▶ **Stated problem**: Return each line of the listing below that contains the string "查看车辆信息".

-- begin Data for the task --

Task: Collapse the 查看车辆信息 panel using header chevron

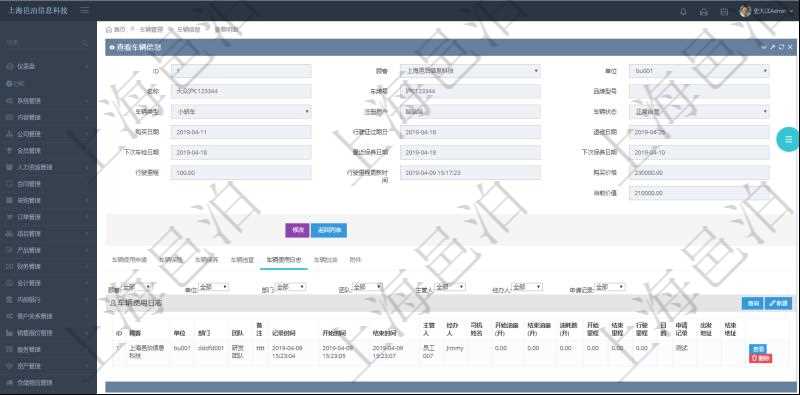Action: (x=764, y=47)
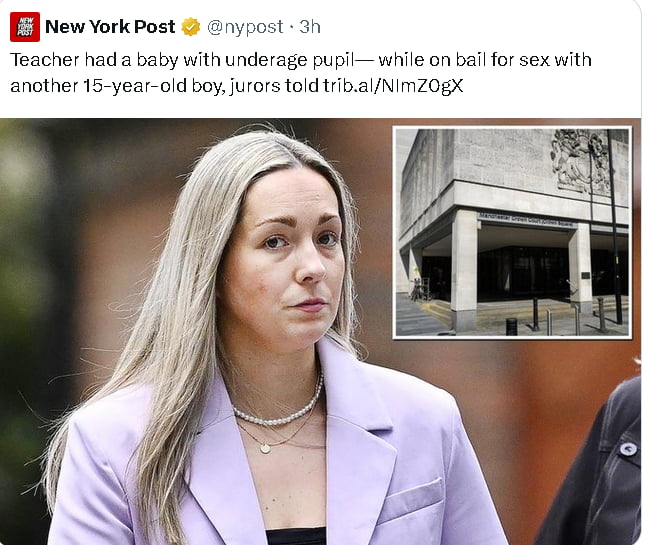Open the New York Post avatar logo
The image size is (647, 545).
25,27
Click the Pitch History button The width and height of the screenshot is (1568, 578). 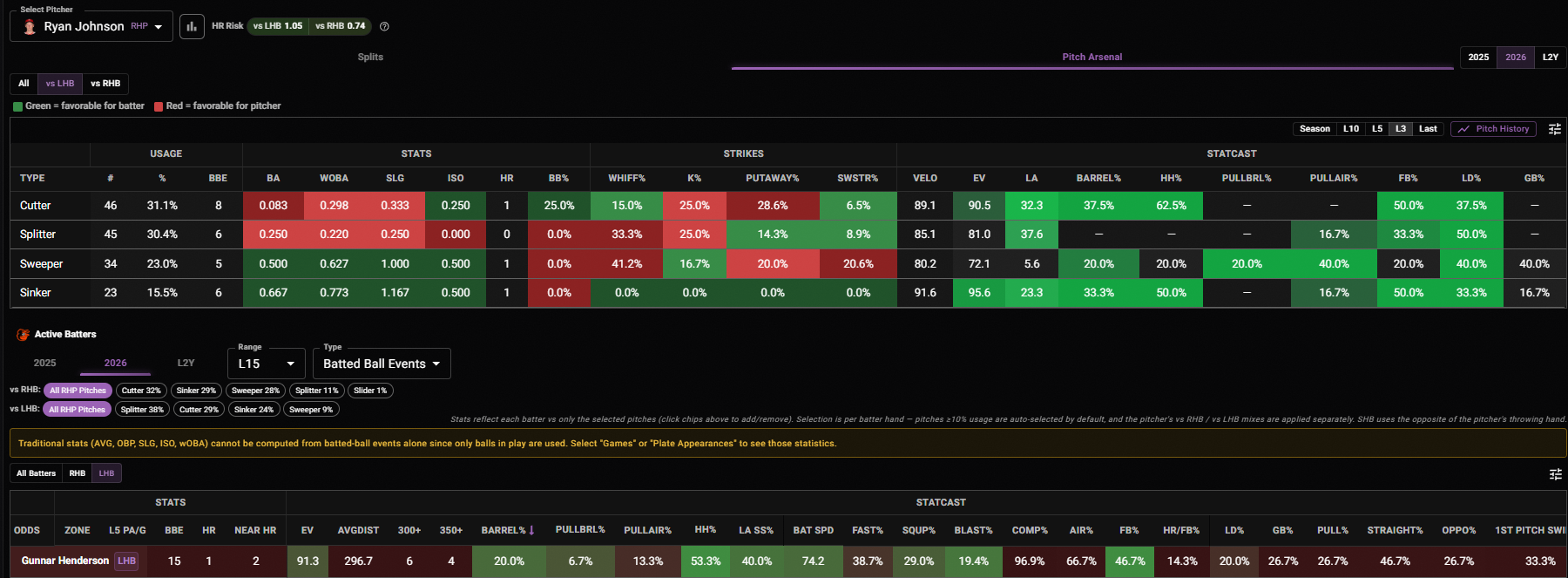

-- end Data for the task --

▶ **Exercise result**:
Task: Collapse the 查看车辆信息 panel using header chevron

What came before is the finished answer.